この記載は、ひらたくいうと監査法人が「この会社は破綻する可能性がある」という情報を開示しているということだ。
この制度ができる前は、この疑義が開示されると取引先や投資家や従業員の行動に大きな影響を与えて、「会社の死刑宣告」に等しいのではないか、という話もあった記憶がある。
でも実際はそうならなかった。
「継続企業の前提に重要な疑義」を抱かれている会社は、かなりの数にのぼるようだがなかなか破綻しない。
なぜ破綻しないかというと理屈は単純のようだ、人間には「不治の病」というのがあるが、会社には「不治の病」はないからだ。
どんなに業績が悪い会社でも「増資」というカンフル剤を打てば、存続できる。
思えば金融不況もそうだった。
あれだけ不良債権を抱えていた金融機関も、国自ら資金援助をしたら立ち直った。潰れた銀行は、増資してもらえなかっただけ。
かくて損をしたのは日債銀と拓銀の株主。他の銀行も経営実態は似たようなものだった筈。生きるも死ぬもオーナー次第というのが実情だ。
どんな会社もオーナーさえつけば継続できる。
最近の新興市場の「胡散臭さ」はそこにある。
「溺れるものは藁をも掴む」の諺通り、生き残るためには怪しい資金にまで手を出してしまうようだ。
本来、退場すべき会社が退場しないために、市場がどんどん淀んできているのが実情ではないだろうか。
このごろそんな気がしてしょーがない。
【今回の推薦本】
水木揚著「東大法学部」
私の世代は「東大法学部」というブランドは、あこがれであり、雲の上の上の存在でした。文系のエリートたちはステレオタイプに「東大法学部」を目指しました。

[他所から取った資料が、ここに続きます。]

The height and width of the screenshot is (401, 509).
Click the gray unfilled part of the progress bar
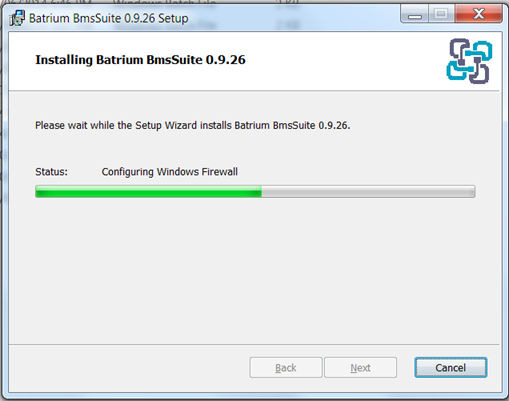pos(368,192)
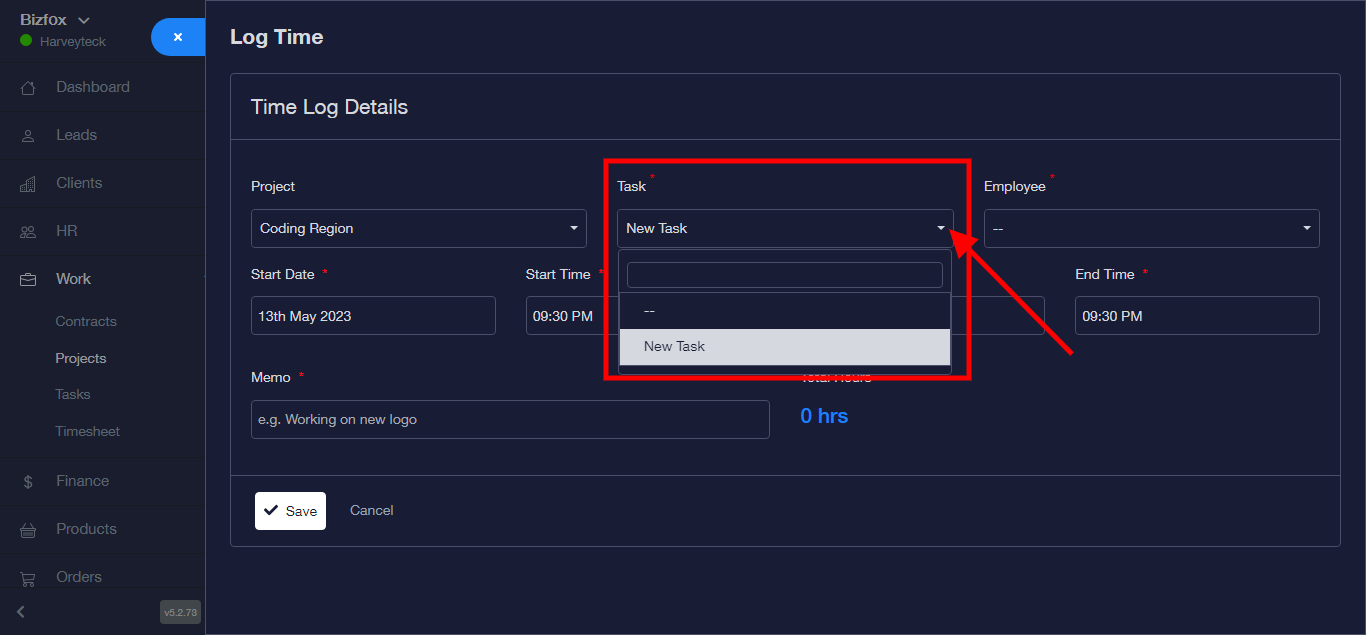Click the Memo input field
Screen dimensions: 1366x635
[x=510, y=420]
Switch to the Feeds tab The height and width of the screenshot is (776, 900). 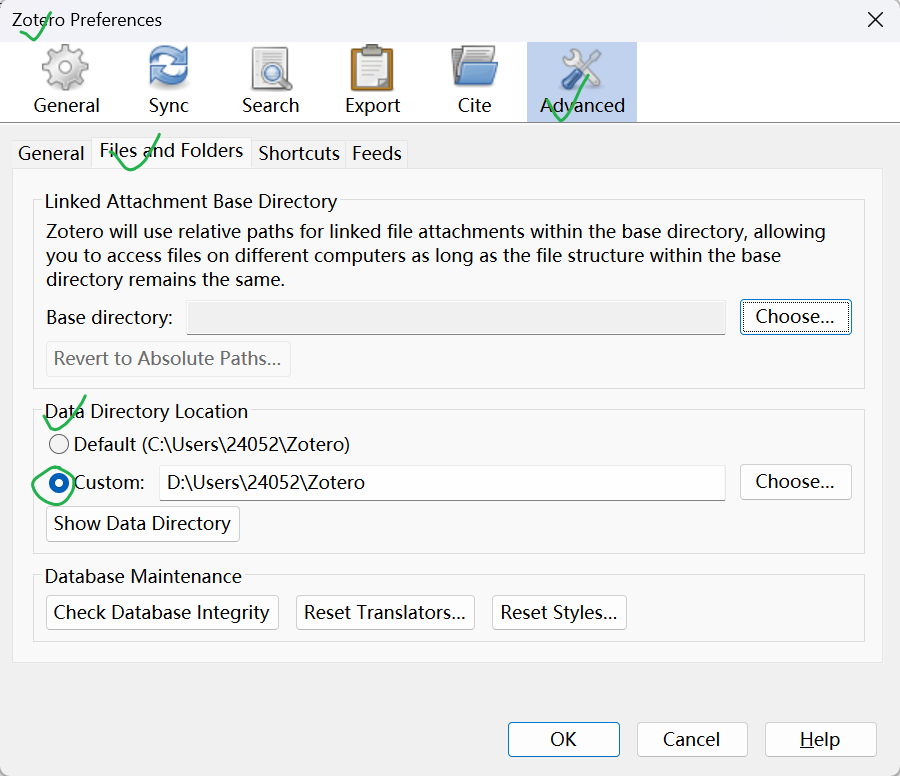coord(377,153)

「ドラゴン桜」などを読んでいたので、あまり変わっていないのかと思っていたのですが、どうも様相は随分変わってしまったようです。
あの灘高校でさえ、東大を受ける生徒は学年の半分を切ったそうです。
思えばパワーエリートはハーバードやMITなどのMBA出身者や早稲田の慶応など私立大学の出身者の占める割合が増えています。
東大の歴史は明治以来の日本の歴史そのものでした。
「富国強兵、殖産興業」から「高度成長、所得倍増」などの国策の推進するエリート養成機関が東大でした。
現在の姿は、中央集権的な官主導の教育行政の行き詰まりを、そして真の国際化に対応できず、閉塞感が漂う日本の政治と経済を象徴している気がします。